In any event, whether as advocate and solicitor, or corporate counsel, the crucial point is that such communications with the client must be in the capacity of legal advisers, not in any other capacity.
 
CAN LEGAL PROFESSIONAL PRIVILEGE BE EXTENDED TO OTHER PROFESSIONALS?
 
The House of Lords had the opportunity to clarify the law on this issue in the case of R (Morgan Grenfell & Co) v Special Commissioner of Income Tax [2002] UKHL 21. Lord Hoffman, delivering the judgment of the apex court opined that the court was bound to hold that legal professional privilege does not apply, at common law, in relation to any professional other than a qualified lawyer; a solicitor or barrister, or an appropriately qualified foreign lawyer, and that it is not open to the court to hold that such privilege applies outside the legal profession, except as a result of relevant statutory provisions.
 
His Lordship's view is consistent with the policy of legal professional privilege in that the privilege is based not on the legal enforcement of the lawyer’s honourable obligations but on the public interest in the client having uninhibited access to legal advice and assistance.
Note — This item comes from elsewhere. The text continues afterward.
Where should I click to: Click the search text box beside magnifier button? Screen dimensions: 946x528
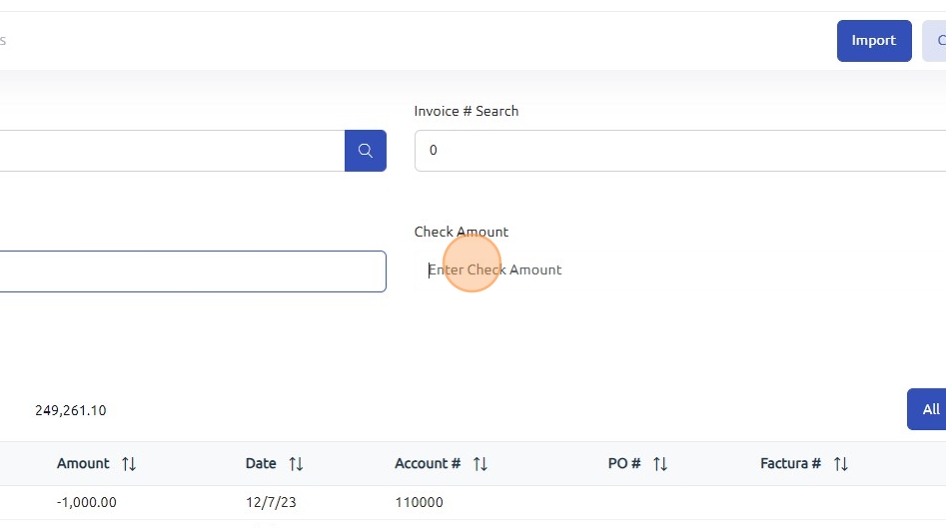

This is why it is confined to lawyers and only the Parliament may create any statutory extension.15

Notes:
1 Lord Taylor CJ in R v Derby Magistrates’ Court, Ex p B [1996] AC 487, 503 G-H.
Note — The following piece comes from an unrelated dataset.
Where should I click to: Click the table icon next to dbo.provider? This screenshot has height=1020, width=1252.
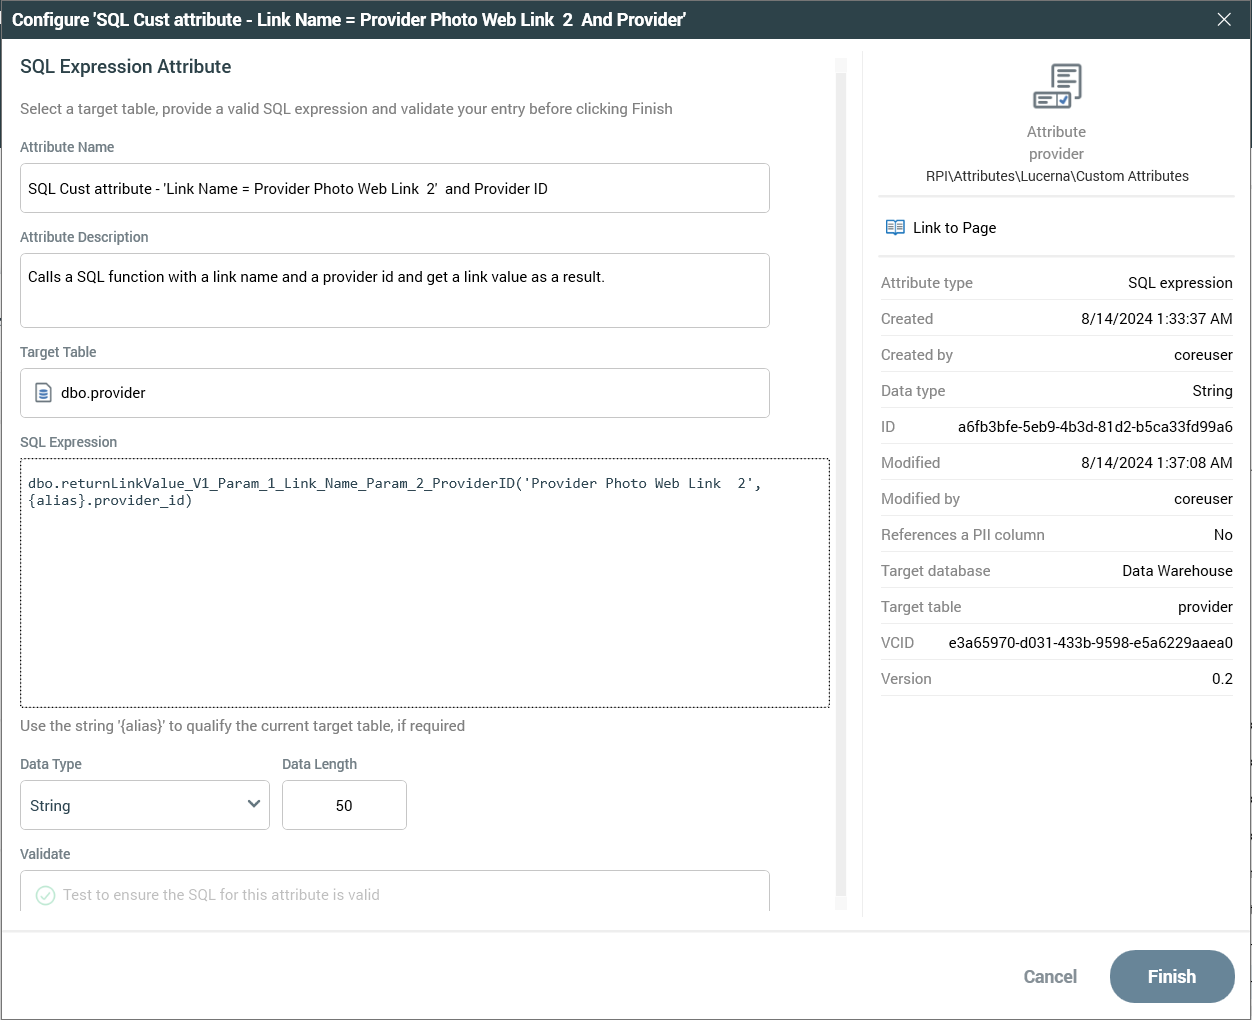(43, 393)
2 Cockburn CJ in Bullock & Co v Corry & Co [1878] 3 QBD 356 followed in the Malaysian High Court case of Dato’ Au Ba Chi & Ors v Koh Keng Kheng & Ors [1989] 3 MLJ 445, which was upheld by the then Supreme Court on appeal.
3Nik Hashim FCJ delivering the Federal Court judgment of Dato’ Anthony See Teow Guan v See Teow Chuan & Anor [2009] 3 CLJ 405 cited with approval the Singapore Court of Appeal case of Skandinaviska Enskilda Banken AB (Publ), Singapore Branch v Asia Pacific Breweries (Singapore) Pte Ltd and Other Appeals [2007] 2 SLR 367. 
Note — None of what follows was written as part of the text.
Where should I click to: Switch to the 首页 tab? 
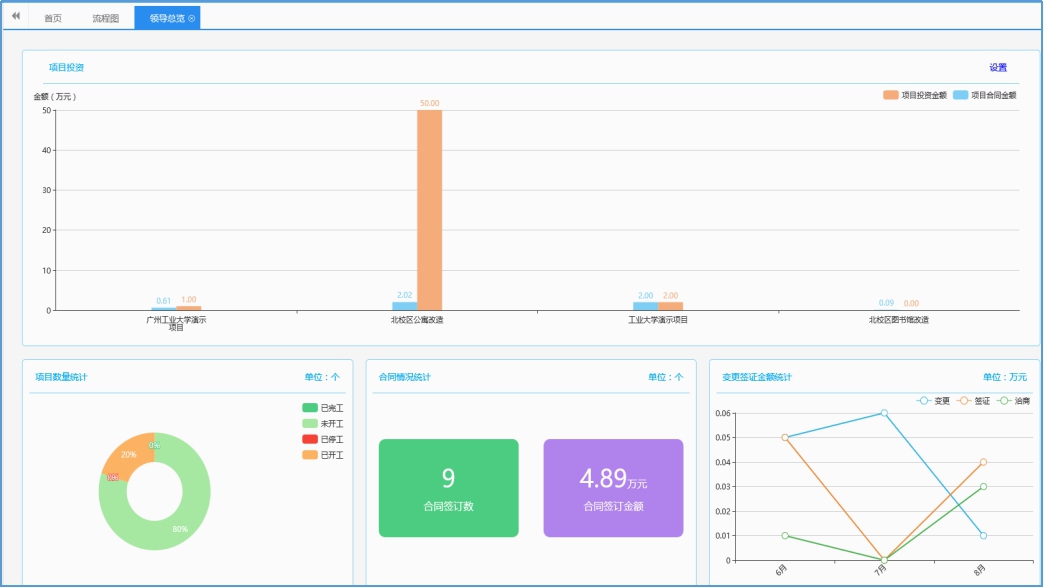coord(53,18)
4 English Court of Appeal case of Woodhouse and Co (Ltd) v Woodhouse [1914] 30 TLR 559.
5 English case of Re Hydrosan Ltd [1991] BCLC 418.
6 Malaysia Federal Court case of Dato’ Anthony See Teow Guan v See Teow Chuan & Anor [2009] 3 CLJ 405.
7 Singapore Court of Appeal case of Skandinaviska Enskilda Banken AB (Publ), Singapore Branch v Asia Pacific Breweries (Singapore) Pte Ltd and Other Appeals [2007] 2 SLR 367.  
8 Three Rivers District Council and others v Governor and Company of the Bank of England [2004] UKHL 48 (HL).
9 Lord Rodger in Three Rivers District Council and others v Governor and Company of the Bank of England [2004] UKHL 48 (HL).
10 In re L (A Minor) (Police Investigation: Privilege) [1997] AC 16; Refer also to Lord Scott's comments in Three Rivers District Council and others v Governor and Company of the Bank of England [2004] UKHL 48 (HL).
11 The Federal Court in Dato’ Anthony See Teow Guan v See Teow Chuan & Anor [2009] 3 CLJ 405 cited with approval the High Court judgment of Dato’ Au Ba Chi & Ors v Koh Keng Kheng & Ors [1989] 3 MLJ 445 and the Singapore Court of Appeal case of Yeo Ah Tee v Lee Chuan Meow [1962] 1 LNS 210.
12 B v Auckland District Law Society [2003] 2 AC 736 (PC).
13 Federal Court in Dato’ Anthony See Teow Guan v See Teow Chuan & Anor [2009] 3 CLJ 405.
14 Alfred Crompton Amusement Machines v Customs and Excise Commissioners (No. 2) [1972] 2 All ER 353 at 376 (CA), per L Denning, not challenged on appeal to the House of Lords.
15 Duchess of Kingston’s Case (1776) 20 St Tr 355.